Remember “Operation Arse”, the Scottish Tory campaign to stop Johnson becoming party leader?

It was launched just 18 months ago after internal polling showed that Johnson as Prime Minister would reverse Tory gains made in Scotland under Ruth Davidson.

Indeed such was the level of antipathy to Johnson among Scottish Tories there was no need to even name the politician it targeted. A senior party source said at the time: “We called it that so we’d all be clear who we were talking about.”
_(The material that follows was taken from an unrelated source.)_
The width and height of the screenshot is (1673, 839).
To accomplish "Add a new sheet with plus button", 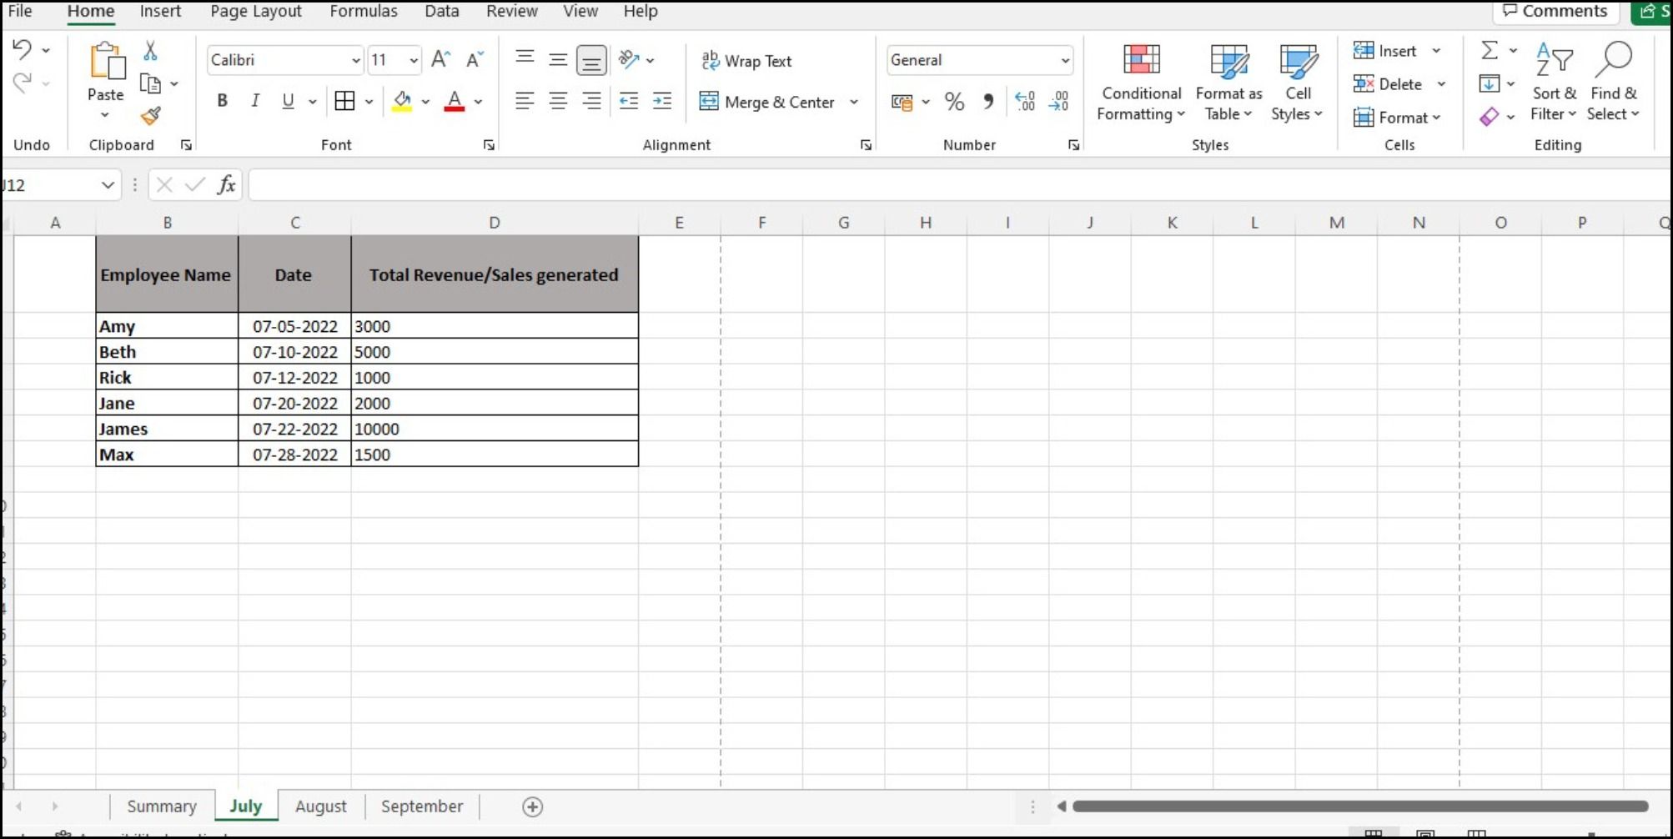I will 533,806.
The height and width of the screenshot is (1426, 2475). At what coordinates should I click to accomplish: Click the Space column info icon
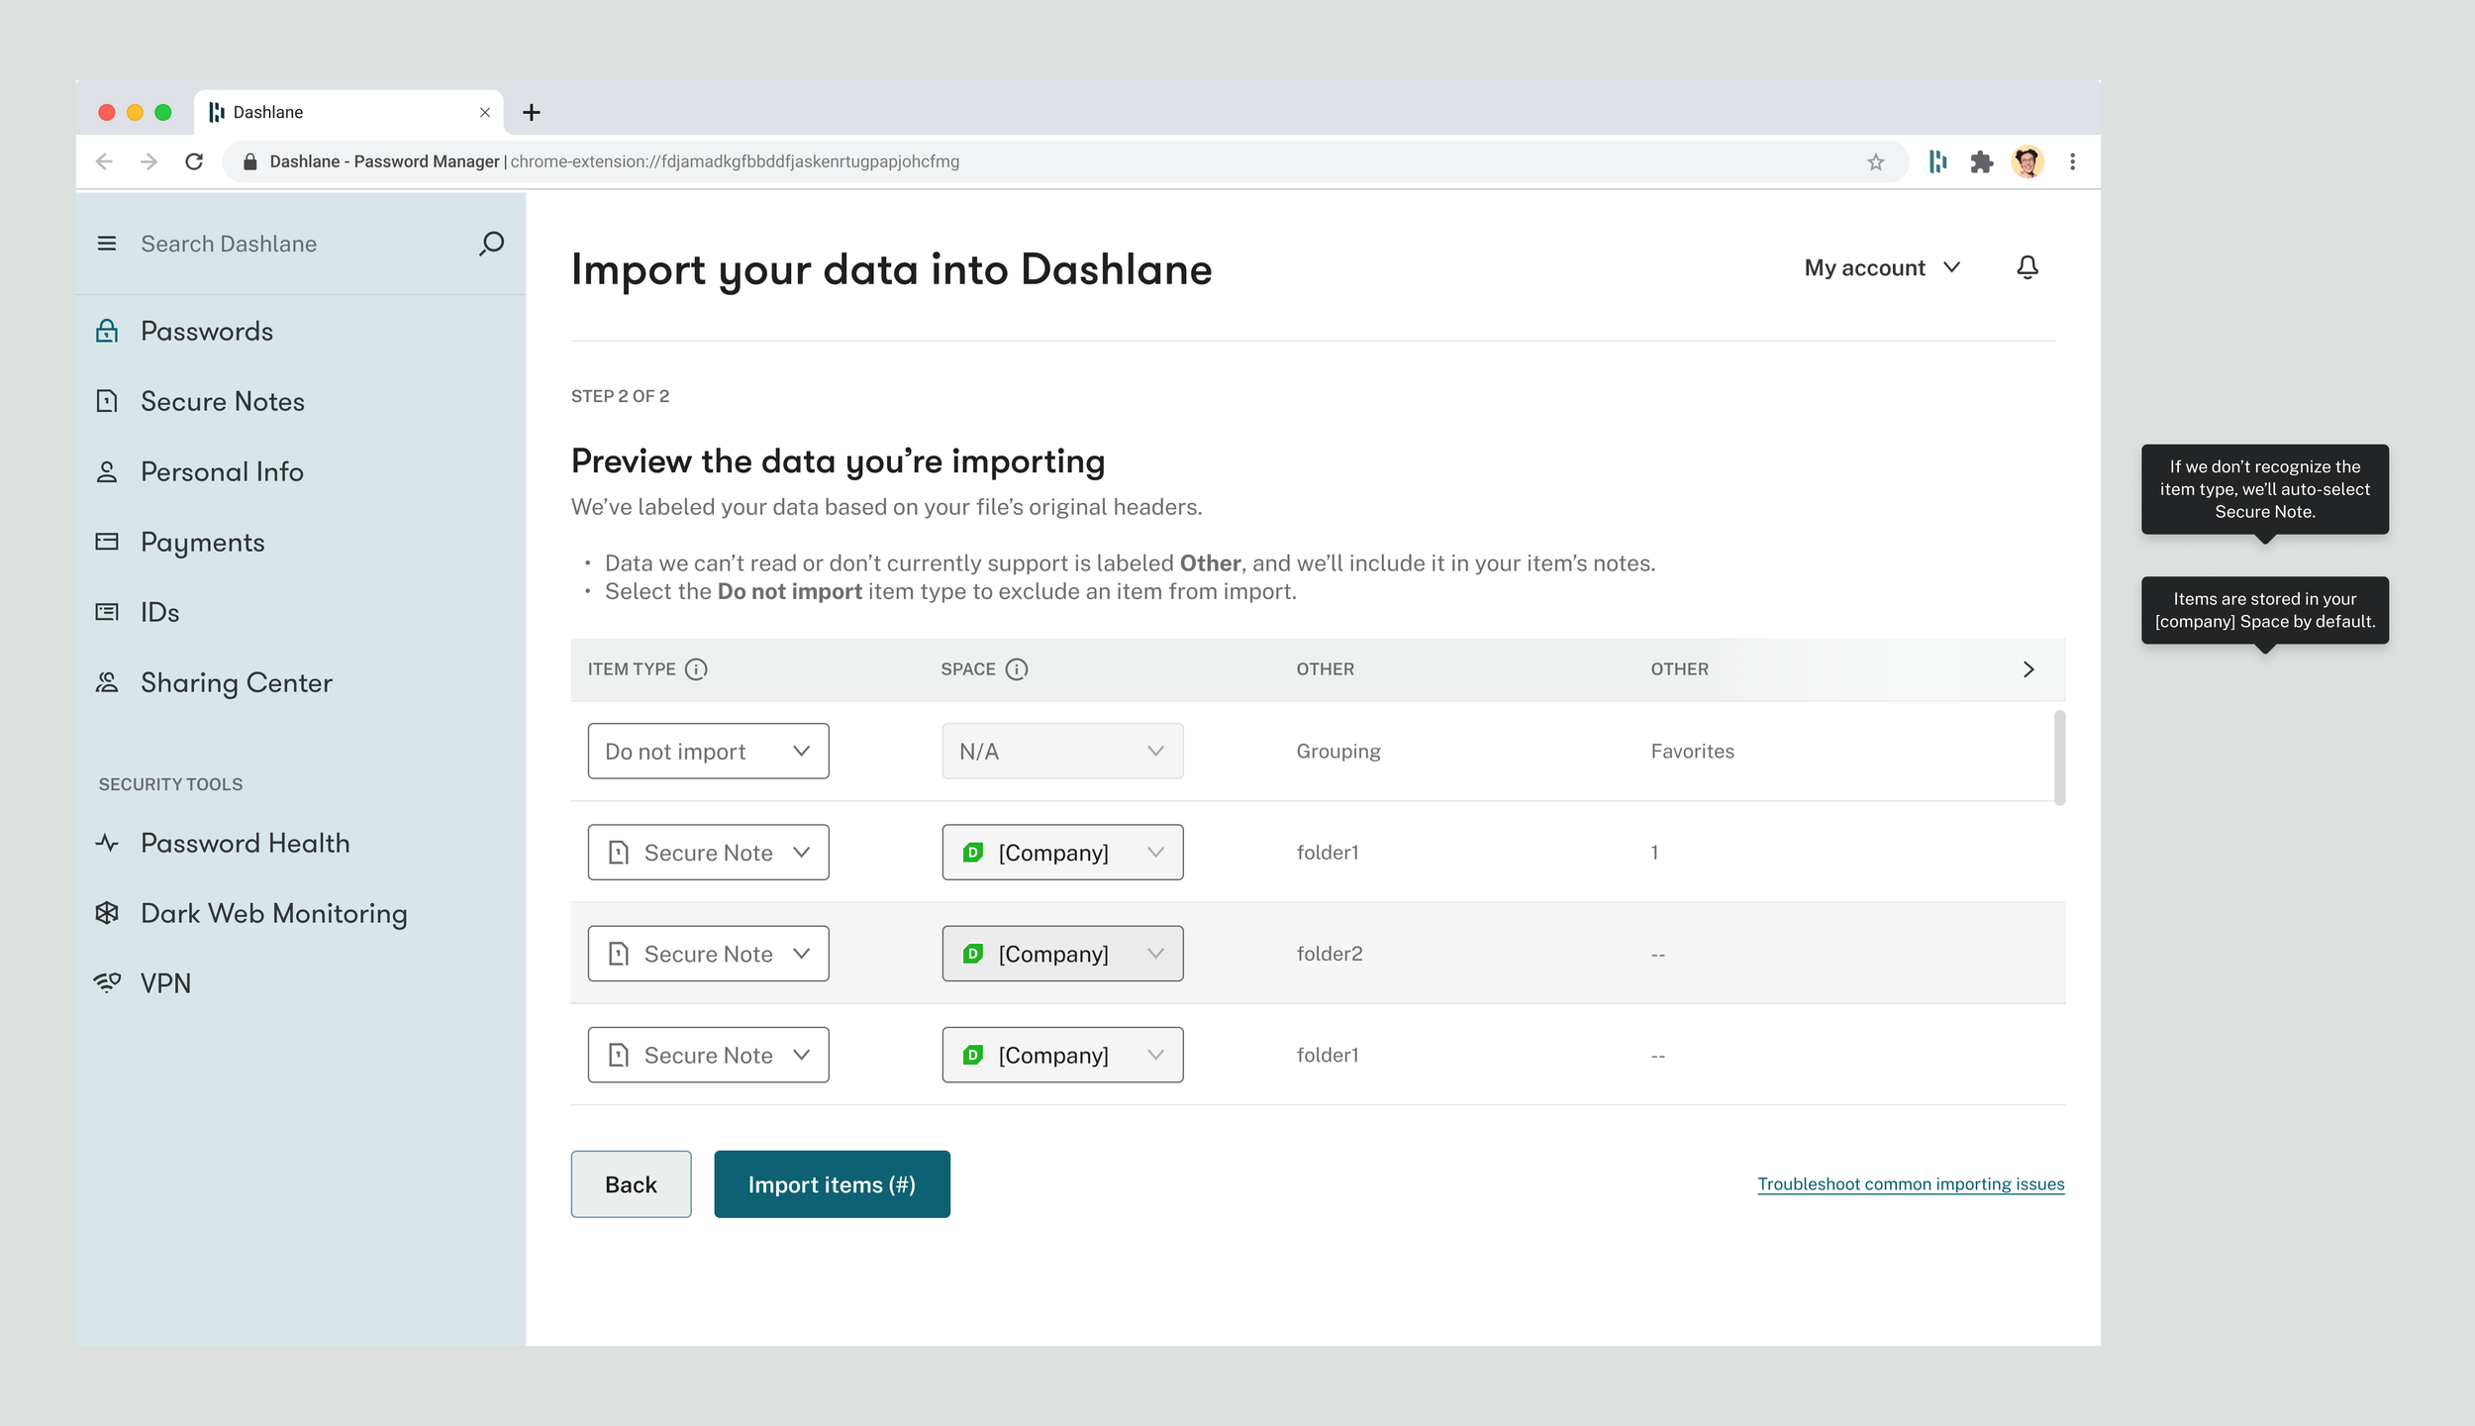(1016, 669)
As Johnson’s popularity boomed among Tories in England and bookies put him as the frontrunner to May, talk resumed of the Scottish party breaking away – an idea which was initially put forward by Murdo Fraser when he stood for the party leadership against Ruth Davidson in 2011.

Fraser’s proposal was that the Scottish party would be a sister to the UK party, with its MPs taking the Conservative whip at Westminster, but would be wholly independent of Conservative central office.

The idea was backed at the time by a number of senior Tories including the former Cabinet minister Malcolm Rifkind and former MEP Struan Stevenson, as well as former party leader David McLetchie. But after Fraser’s defeat the plan was put on hold.

READ MORE: Jackson Carlaw breaks silence on Cummings after Scottish Tory revolt

However, it returned in March last year after May announced her resignation and it quickly became evident Johnson was her likely successor.

“There have been various murmurings around the formation of a separate Scottish party in the past. Indeed there have been suggestions coming from sources close to Ruth that it might be something she might favour,” one parliamentarian told me a the time.

“Certainly if Boris became prime minister there would be a lot of discussions in the Scottish party about what it would mean for us. I wouldn’t rule anything out.”

After Johnson won the leadership contest and the idea won fresh appeal. Adam Tomkins, the party’s constitution spokesman, then backed the plan following Davidson’s resignation last August. “I think it would be a mistake not to talk about it,” he said.

Last night some Tories were keen to play down the issue. “This started a while back and I think it’s gone away now. The settled position we have at the moment is reasonably stable,” one senior Tory said. But note the word “reasonably”.

With the Cummings saga set to play out for some time, we may well soon hear more talk once more of a separate Scottish Tory party.